Which led me to wonder if folks had well-outfitted workshops that they lease out by the hour for such work.  After all, with a good plan in hand, I probably don't need more than an hour on a table saw to get what I need -- most of the project will be in routing the speaker holes and counter sinks, assembly, and sanding/finishing which I can do at home.

Of course, I could not find such a thing.  I could not even find a storage locker that would let me use it as a work shop.  Thinking about this, I am not surprised.   No matter what I get a customer to sign, now matter how well maintained the tools, if someone cuts their hand off using a tool in a stupid and careless way, there is likely going to be a jury somewhere that still wants to assign me liability.

My readers tend to be very nice about rushing to help -- I got about 10 emails offering to help me with my server migrations.  I turned them down because part of the point was to learn to do it myself, and my learning process tends to be by trial and error doing things myself.  Anyway, please do not offer me your shop -- I have found a local community college that allows its shop to be used after one has completed a training and familiarization course (which seems a reasonable precaution).

I am excited about getting started, and am just starting to accumulate the materials.  BTW, in case it becomes relevant to you in the future, a full 4x8 sheet of 3/4-inch MDF is really heavy.
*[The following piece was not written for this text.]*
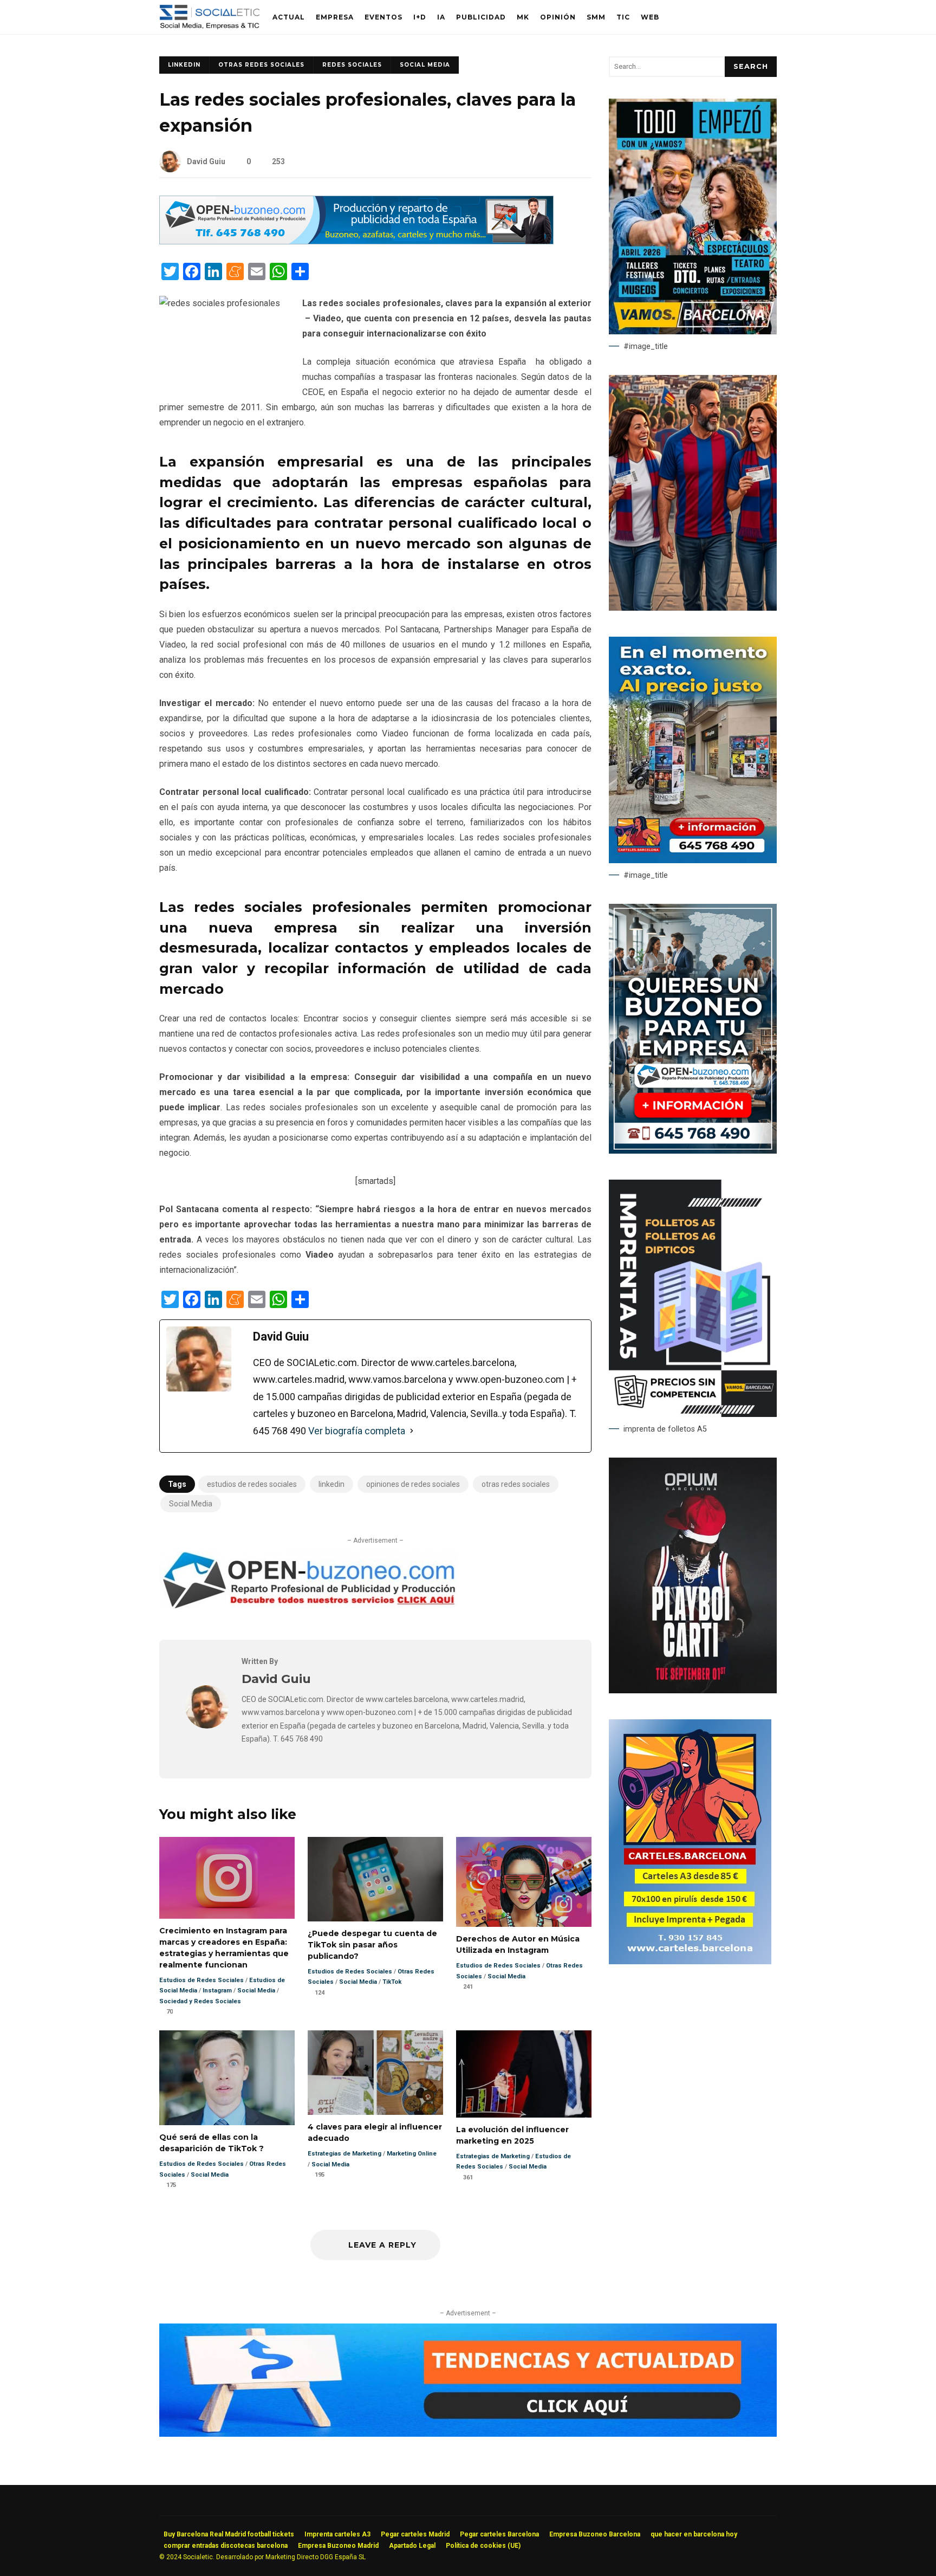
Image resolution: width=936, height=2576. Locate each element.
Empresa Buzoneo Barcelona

Postscript: I will let you in on my secret ambition.  I really, really want to build a pair of line arrays, as much for their shear bad-ass looks as anything else.  Of course, my wife would freak and I am not sure where they would go in my house, but someday....

Emperor's New Clothes

OK, I have to call bullsh*t on a certain cultural phenomenon.  At the risk of uttering a blasphemy, I have to say that In and Out Burger is simply not very good.  It seems to be hot among teens, so I get dragged to it from time to time by my kids, but the burgers are just meh and the fries are simply bad.  Among fast food joints, Wendy's is much better and we have a veritable explosion of gourmet burger places here in Phoenix  (a trend I applaud as mightily as I did the craft beer phenomenon) that are all much better.  As a regional phenomenon that builds a cult following as it spreads east, it reminds me of nothing so much as the similar Coors beer craze in the 70's, where easterners used to illegally carry Coors over state lines to bring some back home (e.g. Smokey and the Bandit).  And Coors sucks too.